Eines der kuriosesten Beispiele aus den Vorzeiten französischer exekutiver Disziplinierungsversuche gab im Sommer 2002 die Landpolizei zum besten: den nationweiten Versuch der Gendarmerie, rücksichtsvolle Autofahrer mit Benzingutscheinen zu belohnen. Da es den Uniformierten trotz tagelanger, landesweiter Beobachtung des Individualverkehrs nicht gelingen wollte, einen höflichen Autofahrer oder eine mitdenkende -fahrerin zu ermitteln, reduzierten die Behörden die Versuchsanordnung erheblich: Mit teurem Essence beschenkt werden sollten dann nur noch diejenigen, die sich im wesentlichen an die Straßenverkehrsordnung hielten.

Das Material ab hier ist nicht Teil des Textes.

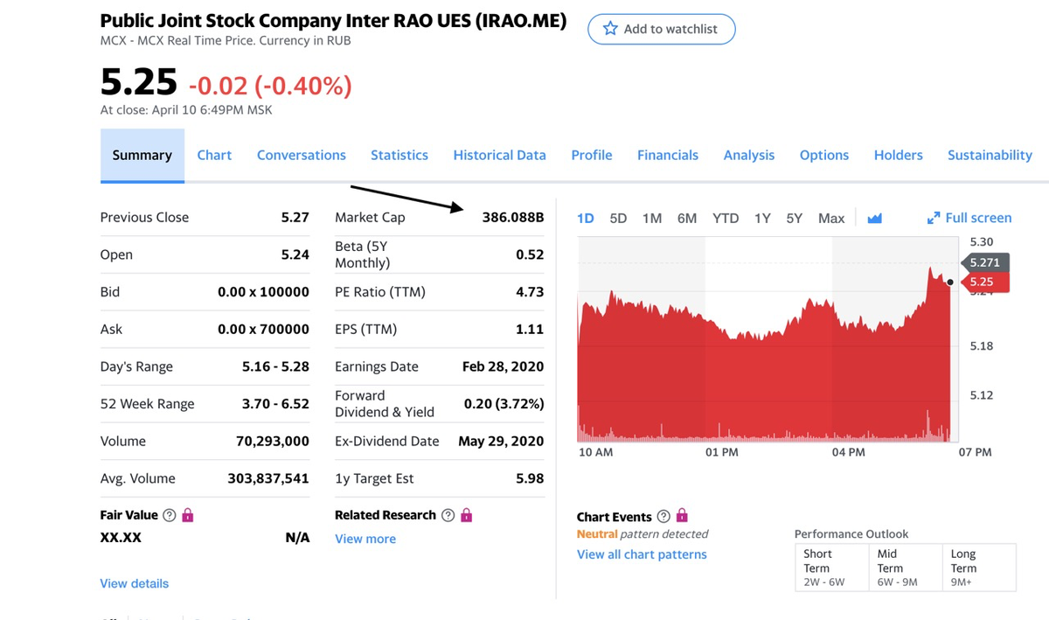Go to the Financials tab
Image resolution: width=1049 pixels, height=620 pixels.
[x=668, y=155]
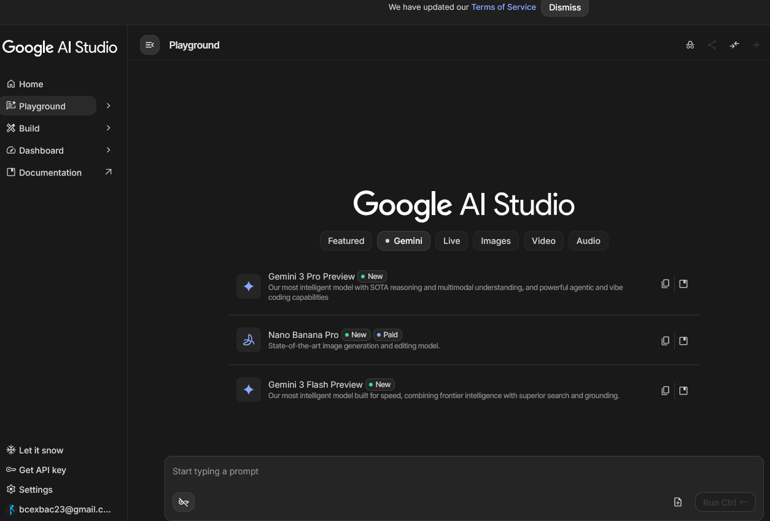Image resolution: width=770 pixels, height=521 pixels.
Task: Open docs icon for Gemini 3 Flash Preview
Action: point(683,390)
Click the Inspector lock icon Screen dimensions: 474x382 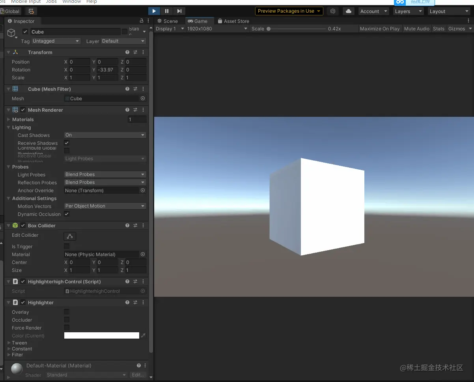142,21
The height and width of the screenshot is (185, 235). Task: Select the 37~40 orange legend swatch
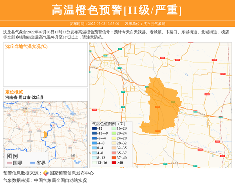pyautogui.click(x=114, y=158)
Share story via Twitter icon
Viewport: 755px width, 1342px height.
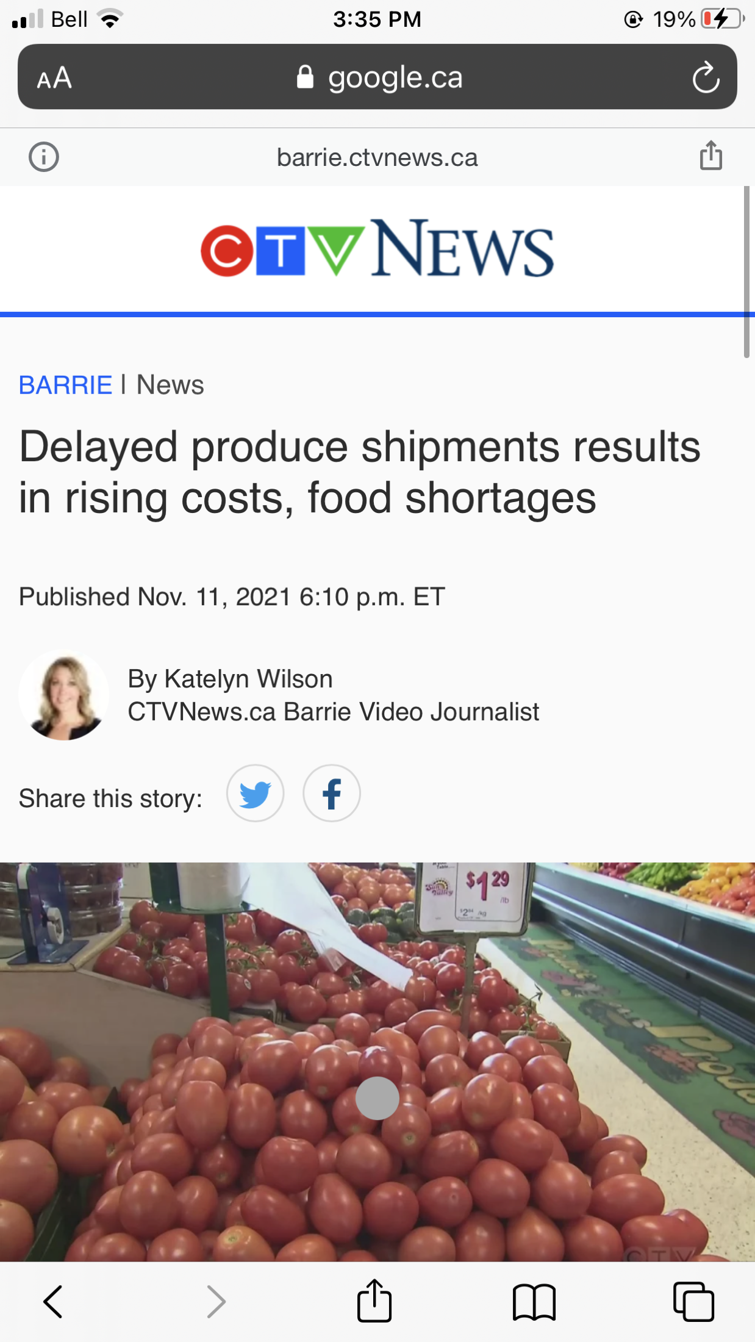click(x=255, y=793)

In der Folge war unter den pilotierenden Galliern dann das Chaos endgültig ausgebrochen. Denn als die einigermaßen Gesetzes-Treuen zur Belobigung beziehungsweise Prämierung an den Straßenrand gewunken werden sollten, waren die sich sicher, zumindest einen Regelverstoß begangen zu haben — und gaben Gas.

So erfolgte eine abermalige Reduktion der verkehrserzieherischen Maßnahmen. Bei den mittlerweile normalen Verkehrskontrollen verteilten die gewohnt bestimmten, wenn auch immer freundlichen Gendarmen, Benzingutscheine an diejenigen, die einen gültigen Führerschein besaßen und weniger als 1,2 Promille intus hatten.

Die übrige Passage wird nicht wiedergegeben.